改めて俺は足の錠に向かって右手を当てた。だが罠はずしを使おうとした瞬間、よろけて地面に倒れ込んでしまった。体を見ると右手が体に当たり罠はずしが発動している。
『キュイイイイイイイイイイン』
「え? なんかやばい音なってますけど、これ大丈夫なんですか?」
「え? やばい音なってるんだけど。やばくね? これ」
甲高い音が鳴り響き、段々と音が小さくなっていく。そして突然『パリーン』という音と共に閃光のような光が辺りに拡散した。
「え? どういうことですかこれ?」
「全くわからん」
罠はずしを今まで使ってこんなことは一度もなかった。
「もしかしてモルダー様って罠だったんですか?」
「人外どころかアイテムじゃねえか。俺自身が罠だったら普通に死んでるわ」
「うーん、なんだったんでしょうね……。まあとりあえず足の錠に試してみましょう
よ」
「ああ、そうだったな」
今度はよろけないように地面に座り足の錠に罠はずしを使うと『ゴトン』という音とともに錠が開き、地面へと落ちていった。

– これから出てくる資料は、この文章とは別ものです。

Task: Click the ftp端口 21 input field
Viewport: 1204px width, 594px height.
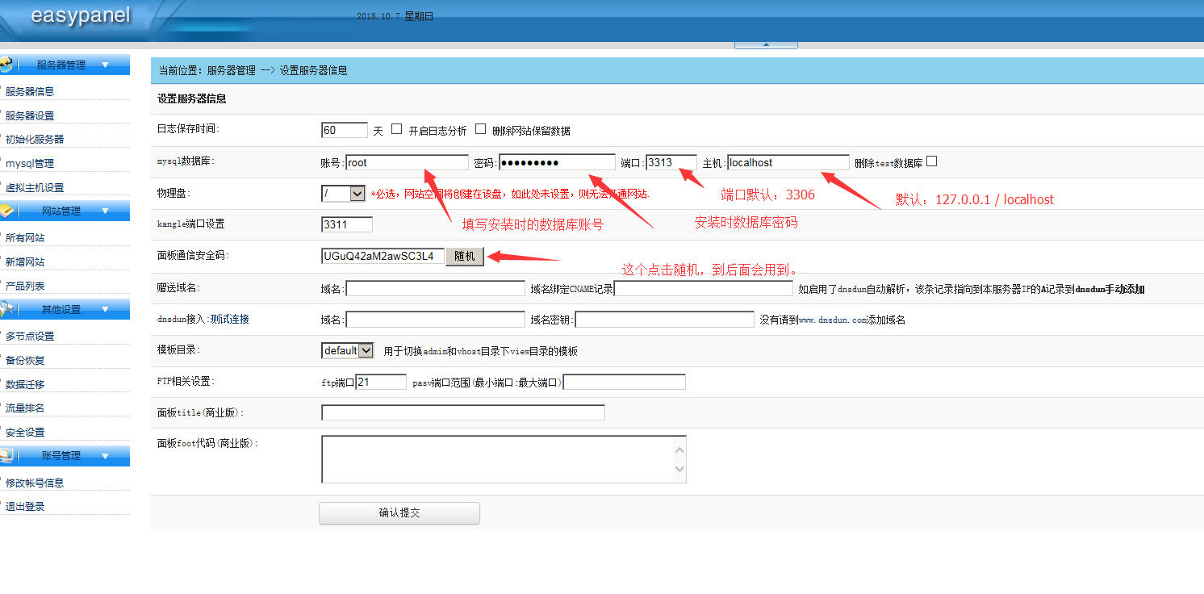Action: point(381,381)
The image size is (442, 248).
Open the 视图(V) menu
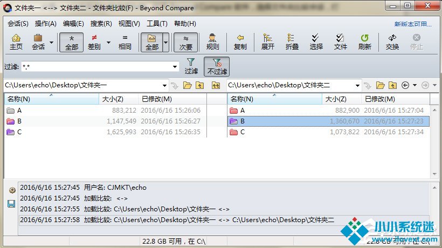pos(129,24)
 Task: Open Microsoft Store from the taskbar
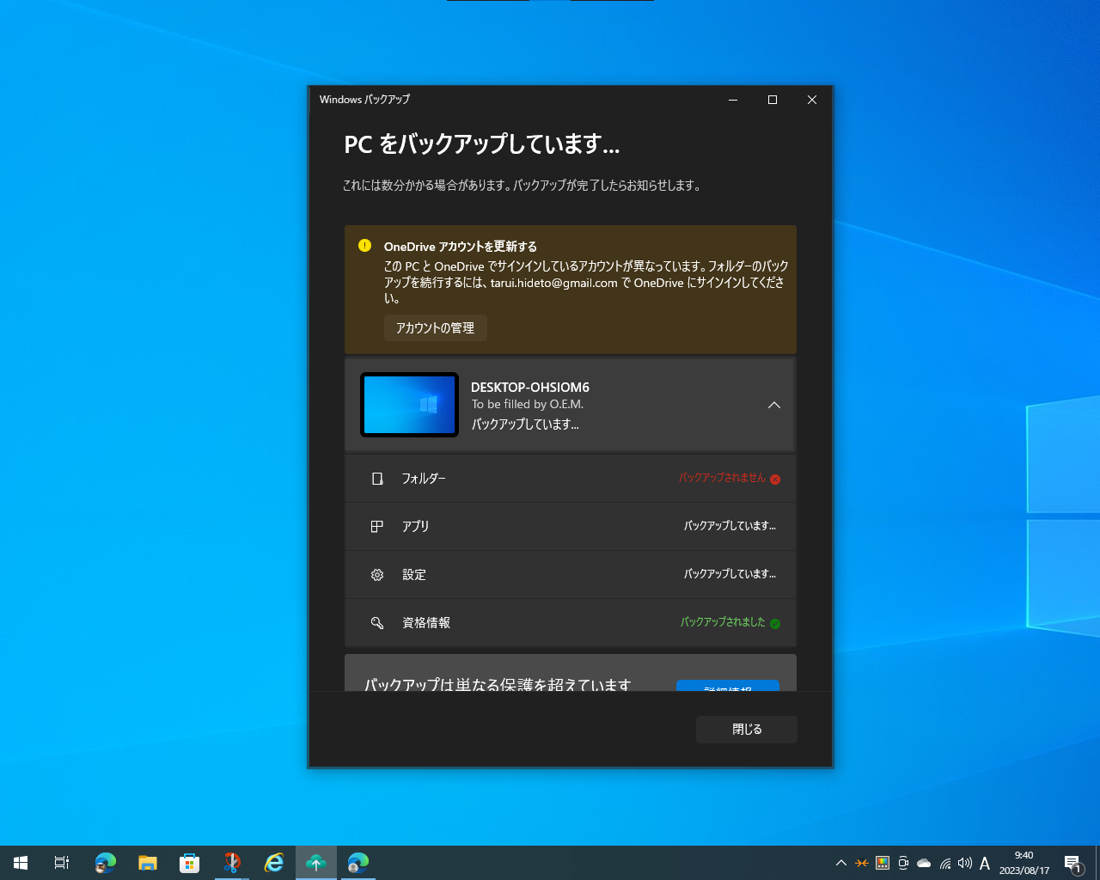tap(189, 862)

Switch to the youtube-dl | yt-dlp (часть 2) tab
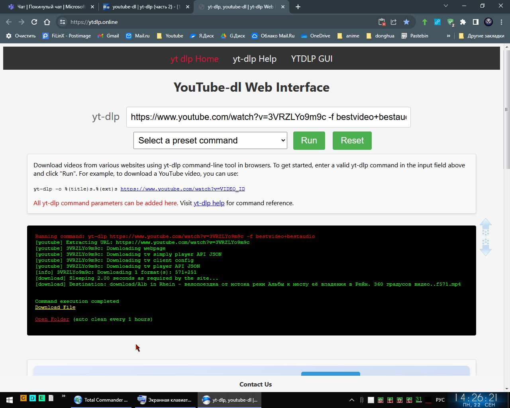[145, 7]
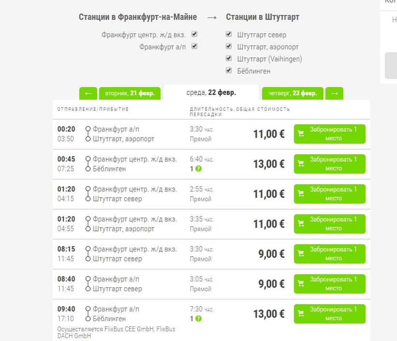Click transfer info icon on 09:40 trip
The height and width of the screenshot is (341, 397).
coord(199,319)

そして鉄格子に罠はずしを使うとまた同様に鉄格子も崩れていった。
「さすがです、モルダー様! 天才! 稀代の盗人!」
「褒めてんのかそれ」
「褒めてますよ! モルダー様、私の錠もそのお力で破壊しちゃってください!」
「おう」
彼女の手足の錠に俺は罠はずしを使い破壊した。
「ふぅ……やっと楽になりました……ありがとうございますモルさん」
「いやいいってことよ。このモルダー様にとっちゃ朝飯前だぜ」
「さすがモルさんですね」
錠が外れたと思ったら、頑なにモルダー様と呼ばなくなりやがった……。
「さて、こんな所からさっさと脱出しよう。いつ人が来るか分からんしな」
「…………」
だがアスティは床にぺたりと座り込み動こうとしない。
「どうしたアスティ。座ってないでさっさと行こうぜ」
しかしアスティは動かない。
「え、えーと……。ちょっと言い難いことがありまして……」
「ん? なんだ、言ってみろ」
何か嫌な予感がする。
「えーとですね、ほんと申し訳ないんですが……牢獄自体に強力な反魔族刻印が刻まれているようで体が思うように動きません……」
「ああ、なんだそんなことか。だったら俺に任せろ」
座っているアスティを持ち上げようとするが彼女は泣きそうな顔でこっちを見てきた。
「どうした? アスティ。嫌なのか?」
「嫌ではないです……でも……私ちょっと重いかもしれません……」
「なんだよそんなことかよ……」
案外女らしいとこがあるんだな。
「重いねえ……そうは見えねえけどな。見た感じ華奢だし。どんくらいなんだ? 体重は」
「女性に体重聞きますか? 普通……」
「まあそうも言ってられないだろ。いいから答えてくれ」
「え……えっと……よ……よんじゅう……ちょいくらいです……」
「なんだよ軽いじゃねえか。余裕だよ、勇者舐めんじゃねえよ」
「え、えっと……あ、ありがとうございます……!」
なぜか感謝しているアスティ。心なしか顔が赤い。
「じゃあお言葉に甘えて……お願いします……」
体育座りの彼女の足と腰に手を掛ける。いわゆるお姫様だっこと言うやつだ。若干俺も恥ずかしかったが気にしないようにした。
「じゃ持ち上げるぞ」
「はい……!」
彼女は気恥ずかしそうに返事をした後、体を預ける様に力を抜いた。
『ドゴオオオオオオオオオオオオオオオン』
何が起こったか分からない。左手に強い衝撃を感じる。恐る恐る確認すると左手が彼女に押しつぶされて床にめり込んでいた。